• _Text segment_:

On Tue, Dec 22, 2015 at 9:17 AM, Michael Haggerty <mhagger@alum.mit.edu> wrote:
>
> etc. But we store branches into the main "refs/remotes/origin/"
> namespace, leaving no reserved space for the remote "HEAD" (not to
> mention other namespaces that might appear on the remote, such as
> "refs/changes/*", "refs/pull/*", a separate record of the remote's
> "refs/tags/*", etc).
>
> Maybe that is why my gut reaction to your proposal to elide the "refs"
> part of the reference hierarchy and store "HEAD" as (effectively)
> "refs/..HEAD" was negative, even though I can't think of any practical
> objections.

Good point; if the client's refs/remotes/origin/ namespace more
closely mirrored the remote's own namespace
(refs/remotes/origin/heads/master), this seems a lot less fishy. The
mapping certainly makes a bit more sense. Etc.

Its a user visible shift however; what was origin/master is now
origin/heads/master. Which is part of the reason why the mapping works
the way it does today. We hardly ever call a branch here heads/master,
we just call it master. So we call origin's master, origin/master. :)

> At a deeper level, the "refs/" part of reference names is actually
> pretty useless in general. I suppose it originated in the practice of
> storing loose references under "refs/" to keep them separate from other
> metadata in $GIT_DIR.

Correct. In the beginning you used echo $sha1 >.git/HEAD and it was good.

Later more refs came along and they had to go somewhere, and so
.git/refs was born with .git/refs/heads/master. Existing tools that
knew how to write to .git/HEAD given the name HEAD could magically
work with refs/heads/master too, and it was good. But that was an
awefully long name to type, so shorthand of "master" for maybe
refs/heads/master or maybe refs/tags/master or maybe no prefix at all
(hi HEAD) came along. Basically its the origin story of Git. :)

> But really, aside from slightly helping
> disambiguate references from paths in the command line, what is it good
> for?

Nothing really; today refs/ prefix is used to encourage to the tools
that you really meant refs/heads/master and not
refs/heads/heads/master or some other crazy construct. You can thank
the DWIMery inside the ref rev parse logic for needing this.

> The client not only has to remember the server's reftree, but also must
> verify that it still has all of the objects implied by that reftree, in
> case a reference somehow got deleted under "refs/remotes/origin/*". At
> that point, there is no special reason to use a SHA-1 in the
> negotiation; any unique token generated by the server would suffice if
> the server can connect it back to a set of references that was sent to
> the client in the past.

True, but its a nicer implementation if the token exchanged has simple
meaning to the server. And its just a diff-tree at the server to
compute the modifications the client might need to learn about.

• _Material provided_:
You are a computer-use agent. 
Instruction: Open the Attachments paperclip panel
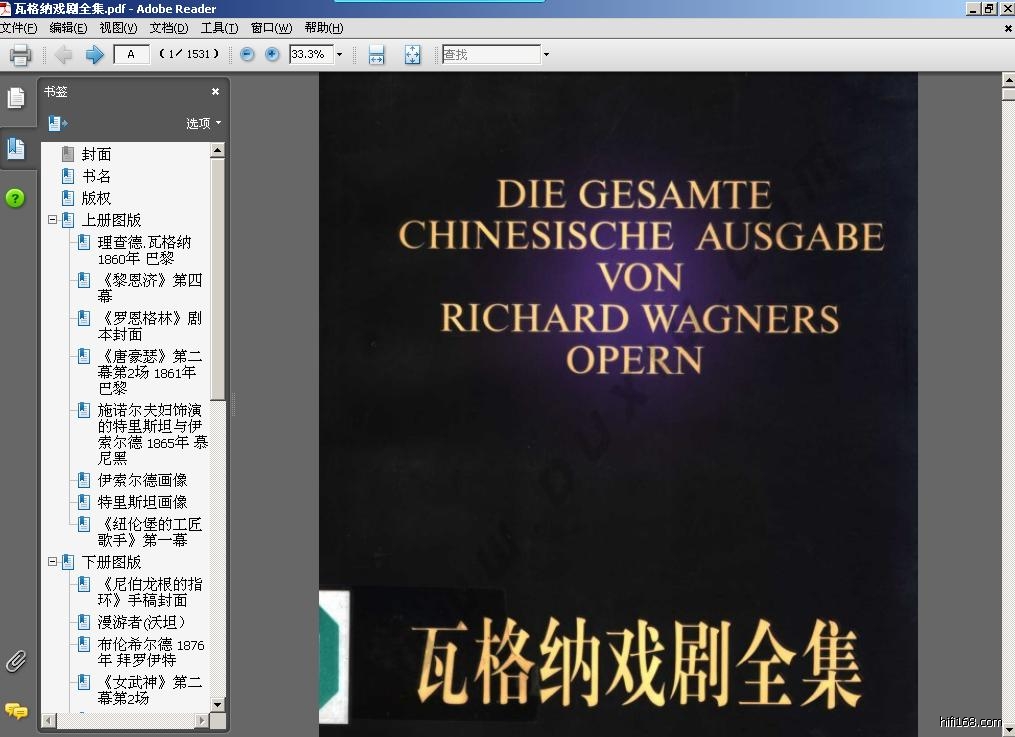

• _Stated problem 1_:
In the mailing list reply on Git ref names, what command was used in the beginning to write to .git/HEAD?
• _Stated problem 2_:
Edit the part of the mailing list reply on Git ref names that opens with the words containing "True, but its" and closes with "to learn about.", putting "identifier" in place of "token".
• _Stated problem 3_:
Proceed with the mailing list reply on Git ref names, starting after its last sentence.
The listing has no connection to the mailing list reply on Git ref names.

• _Reply 1_:
The command was echo $sha1 >.git/HEAD.

• _Reply 2_:
True, but its a nicer implementation if the identifier exchanged has simple
meaning to the server. And its just a diff-tree at the server to
compute the modifications the client might need to learn about.

• _Reply 3_:
I see your point about the client being able to use that to say "If I
not only have this, I also have all of the objects". It vastly
simplifies the client's negotiation with the server. The client is
negotiating the common ancestor of the reftree and that immediately
gets the main graph ancestor negotiation system very close to a good
set. The client may still be usefully ahead on other branches, e.g.
she has pulled from the upstream and is now pulling from a
lieutenant's tree, who also recently pulled from the upstream.

> In practice, in my first "haves" announcement I would probably list a
> few "famous" namespaces in the hope that one or more of them are
> recognized by the server:
>
>     have-tree <SHA-1 for "refs/">
>     have-tree <SHA-1 for "refs/heads/">
>     have-tree <SHA-1 for "refs/tags/">
>     have-tree <SHA-1 for "refs/remotes/origin/heads/">
>     have-tree <SHA-1 for "refs/remotes/other/heads/">

Yes, but we also have to be careful about how long we get the "famous"
list get. :)

>> [...]
>> FWIW, JGit is able to scan the canonical trees out of a pack file and
>> inflate them in approximately the same time it takes to scan the
>> packed-refs file for some 70k references. So we don't really slow down
>> much to use this. And there's huge gains to be had by taking advantage
>> of the tree structure and only inflating the components you need to
>> answer a particular read.
>
> Yes, that's another nice aspect of the design.
>
> I do worry a bit that the hierarchical storage only helps if people
> shard their reference namespace reasonably. Somebody who stores 100k
> references in a single reference "directory" (imagine a
> "refs/ci-tests/*") is going to suffer from expensive reference update
> performance. But I guess they will suffer from poor performance within
> Git as well, and that will probably encourage them to improve their
> practices :-) I suppose this is not really much different than people
> who store 100k files within a single directory of their working tree.

Yup. Gerrit Code Review shards refs/changes/ across 100 directories
for this reason as local filesystems don't like large numbers of files
or directories in a directory. But at 100k change entries you are
still dealing with 10k subtrees in each shard. The 100-sharding isn't
quite enough.

I started considering doing a notemap like sharding for reftree. Its
harder because the names aren't a uniform shape the way object ids are
in a notemap. But it could be possible to split by prefix, for example
start by building a table of all 2 character prefixes in the tree. If
this produces too many entries in any single 2 character subtree,
retry as a 4 character subtree. Continue extending the prefix until
either the number of unique prefixes in the parent tree is too many,
or the subtrees are acceptable sizes. If the parent gets to be too
many (1000?), freeze the parent prefix length and start splitting the
subtrees instead.

For tags you may wind up with a structure like:

  tags/
    v1../
      .0
      .2
    v2../
      .0
      0.125
    v3../
      0.98

Or whatever. Here I used ".." as a suffix on the splits like "v1.." to
indicate the name isn't itself a directory component, but a sharding
split. Thus we have tags "v1.0", "v2.0", "v20.125", "v30.98", etc.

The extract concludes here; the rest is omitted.